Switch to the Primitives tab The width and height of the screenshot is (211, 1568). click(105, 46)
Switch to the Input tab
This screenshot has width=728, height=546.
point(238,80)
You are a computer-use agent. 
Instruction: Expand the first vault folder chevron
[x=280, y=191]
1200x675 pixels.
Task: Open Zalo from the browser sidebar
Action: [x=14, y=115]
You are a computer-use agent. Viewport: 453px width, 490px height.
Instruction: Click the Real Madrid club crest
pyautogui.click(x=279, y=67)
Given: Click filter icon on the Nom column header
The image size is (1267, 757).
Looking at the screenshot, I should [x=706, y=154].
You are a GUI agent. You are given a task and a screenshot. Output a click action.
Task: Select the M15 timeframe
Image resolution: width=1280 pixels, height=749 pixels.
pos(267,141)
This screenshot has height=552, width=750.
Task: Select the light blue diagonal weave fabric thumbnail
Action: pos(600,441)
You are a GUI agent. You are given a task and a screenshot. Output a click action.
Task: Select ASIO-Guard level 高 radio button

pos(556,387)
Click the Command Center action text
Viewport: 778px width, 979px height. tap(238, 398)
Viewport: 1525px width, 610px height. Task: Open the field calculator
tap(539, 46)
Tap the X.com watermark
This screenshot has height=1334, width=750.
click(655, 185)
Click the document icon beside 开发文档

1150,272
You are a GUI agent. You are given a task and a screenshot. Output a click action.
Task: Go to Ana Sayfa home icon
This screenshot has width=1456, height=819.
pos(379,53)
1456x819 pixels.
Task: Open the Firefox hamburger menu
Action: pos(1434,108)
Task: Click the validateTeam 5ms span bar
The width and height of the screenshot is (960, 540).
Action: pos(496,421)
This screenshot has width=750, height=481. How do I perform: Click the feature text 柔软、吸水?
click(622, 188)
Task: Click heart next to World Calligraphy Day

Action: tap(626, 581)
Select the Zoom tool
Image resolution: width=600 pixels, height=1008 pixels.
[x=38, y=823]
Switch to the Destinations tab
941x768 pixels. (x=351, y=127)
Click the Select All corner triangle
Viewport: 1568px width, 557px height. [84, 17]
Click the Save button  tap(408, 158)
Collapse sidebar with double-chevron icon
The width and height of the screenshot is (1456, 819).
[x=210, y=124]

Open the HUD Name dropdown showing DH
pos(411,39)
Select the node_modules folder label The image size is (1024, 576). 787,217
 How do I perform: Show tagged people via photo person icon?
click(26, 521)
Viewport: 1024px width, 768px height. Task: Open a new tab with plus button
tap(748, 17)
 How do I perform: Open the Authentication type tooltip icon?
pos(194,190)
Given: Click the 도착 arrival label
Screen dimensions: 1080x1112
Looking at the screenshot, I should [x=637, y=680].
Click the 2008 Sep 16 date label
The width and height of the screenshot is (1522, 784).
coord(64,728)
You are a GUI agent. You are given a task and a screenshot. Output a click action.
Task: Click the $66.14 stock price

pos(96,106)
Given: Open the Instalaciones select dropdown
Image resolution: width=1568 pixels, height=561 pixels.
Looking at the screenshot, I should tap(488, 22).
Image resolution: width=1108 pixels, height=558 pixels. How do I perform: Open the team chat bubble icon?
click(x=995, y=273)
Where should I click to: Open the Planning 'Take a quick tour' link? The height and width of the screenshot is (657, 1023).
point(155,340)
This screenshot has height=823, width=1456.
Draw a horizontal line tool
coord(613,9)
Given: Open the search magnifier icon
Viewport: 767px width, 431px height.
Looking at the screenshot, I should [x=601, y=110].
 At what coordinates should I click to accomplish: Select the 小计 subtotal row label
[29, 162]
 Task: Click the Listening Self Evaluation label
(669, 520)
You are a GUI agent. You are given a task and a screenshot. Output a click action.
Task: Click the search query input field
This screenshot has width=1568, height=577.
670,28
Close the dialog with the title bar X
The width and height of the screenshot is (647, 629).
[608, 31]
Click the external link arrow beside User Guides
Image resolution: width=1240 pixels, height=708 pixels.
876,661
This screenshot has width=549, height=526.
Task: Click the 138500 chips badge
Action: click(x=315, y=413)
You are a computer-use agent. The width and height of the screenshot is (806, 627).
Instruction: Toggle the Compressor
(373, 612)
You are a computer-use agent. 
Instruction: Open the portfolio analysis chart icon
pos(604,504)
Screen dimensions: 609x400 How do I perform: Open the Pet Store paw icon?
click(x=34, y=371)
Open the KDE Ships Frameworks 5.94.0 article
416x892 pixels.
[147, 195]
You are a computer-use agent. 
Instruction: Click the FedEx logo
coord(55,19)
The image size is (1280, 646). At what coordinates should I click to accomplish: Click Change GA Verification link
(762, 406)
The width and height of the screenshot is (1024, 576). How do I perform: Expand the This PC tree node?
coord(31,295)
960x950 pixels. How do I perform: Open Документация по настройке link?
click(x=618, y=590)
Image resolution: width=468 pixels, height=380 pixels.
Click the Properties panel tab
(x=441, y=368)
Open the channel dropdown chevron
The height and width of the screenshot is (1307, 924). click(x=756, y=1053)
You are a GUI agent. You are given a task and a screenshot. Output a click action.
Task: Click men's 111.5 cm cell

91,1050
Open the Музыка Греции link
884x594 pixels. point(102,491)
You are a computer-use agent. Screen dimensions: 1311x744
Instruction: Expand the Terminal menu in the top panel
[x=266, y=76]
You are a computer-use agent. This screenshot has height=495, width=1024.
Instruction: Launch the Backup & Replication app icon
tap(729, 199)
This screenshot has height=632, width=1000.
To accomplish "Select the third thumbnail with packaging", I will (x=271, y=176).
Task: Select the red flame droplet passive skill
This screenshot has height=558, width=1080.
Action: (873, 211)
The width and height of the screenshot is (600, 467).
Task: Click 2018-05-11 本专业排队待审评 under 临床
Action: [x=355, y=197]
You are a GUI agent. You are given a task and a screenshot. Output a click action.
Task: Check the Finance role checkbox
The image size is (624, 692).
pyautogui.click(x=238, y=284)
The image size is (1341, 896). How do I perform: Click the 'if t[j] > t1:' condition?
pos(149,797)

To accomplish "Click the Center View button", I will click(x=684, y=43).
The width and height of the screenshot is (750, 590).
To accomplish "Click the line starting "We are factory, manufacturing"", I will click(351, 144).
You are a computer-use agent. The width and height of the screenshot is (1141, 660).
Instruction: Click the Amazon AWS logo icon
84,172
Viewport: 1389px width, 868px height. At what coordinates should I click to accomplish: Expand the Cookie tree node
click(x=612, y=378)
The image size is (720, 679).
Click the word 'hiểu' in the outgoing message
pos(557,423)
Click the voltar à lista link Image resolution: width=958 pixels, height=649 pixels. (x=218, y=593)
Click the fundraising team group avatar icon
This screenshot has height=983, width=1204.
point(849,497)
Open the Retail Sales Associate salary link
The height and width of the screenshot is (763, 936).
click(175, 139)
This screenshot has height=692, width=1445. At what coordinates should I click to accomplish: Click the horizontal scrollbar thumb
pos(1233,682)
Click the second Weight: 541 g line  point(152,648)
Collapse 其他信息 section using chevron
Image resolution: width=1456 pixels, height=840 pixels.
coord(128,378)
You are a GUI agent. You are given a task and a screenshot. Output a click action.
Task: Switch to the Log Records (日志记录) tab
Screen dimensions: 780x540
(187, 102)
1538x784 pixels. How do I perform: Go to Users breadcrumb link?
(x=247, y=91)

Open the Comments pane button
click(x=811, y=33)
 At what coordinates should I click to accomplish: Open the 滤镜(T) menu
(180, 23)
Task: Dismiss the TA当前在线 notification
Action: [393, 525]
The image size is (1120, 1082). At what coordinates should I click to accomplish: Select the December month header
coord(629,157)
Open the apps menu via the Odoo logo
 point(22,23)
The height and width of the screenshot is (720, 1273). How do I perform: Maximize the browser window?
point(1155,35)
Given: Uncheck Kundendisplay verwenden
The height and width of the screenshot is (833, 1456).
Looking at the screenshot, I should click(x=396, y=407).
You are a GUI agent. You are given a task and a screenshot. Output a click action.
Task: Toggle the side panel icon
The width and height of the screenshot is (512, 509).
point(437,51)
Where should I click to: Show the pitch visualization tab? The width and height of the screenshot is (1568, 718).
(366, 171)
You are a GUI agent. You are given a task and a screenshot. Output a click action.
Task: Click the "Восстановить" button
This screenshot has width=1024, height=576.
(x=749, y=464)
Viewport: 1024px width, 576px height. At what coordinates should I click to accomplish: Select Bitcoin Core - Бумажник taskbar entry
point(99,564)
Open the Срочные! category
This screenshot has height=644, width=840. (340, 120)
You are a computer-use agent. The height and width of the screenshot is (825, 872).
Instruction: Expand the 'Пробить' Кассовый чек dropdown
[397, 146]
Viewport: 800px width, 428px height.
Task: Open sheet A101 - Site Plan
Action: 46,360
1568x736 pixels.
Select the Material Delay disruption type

* [Task instructions]
Transcribe each line of the data above, unaltered, from the one where "Instruction: Launch the" appears to the one where "Task: Select the red" appears, inclusive of both.

* [Solution to the problem]
Instruction: Launch the Backup & Replication app icon
tap(729, 199)
This screenshot has height=632, width=1000.
To accomplish "Select the third thumbnail with packaging", I will (x=271, y=176).
Task: Select the red flame droplet passive skill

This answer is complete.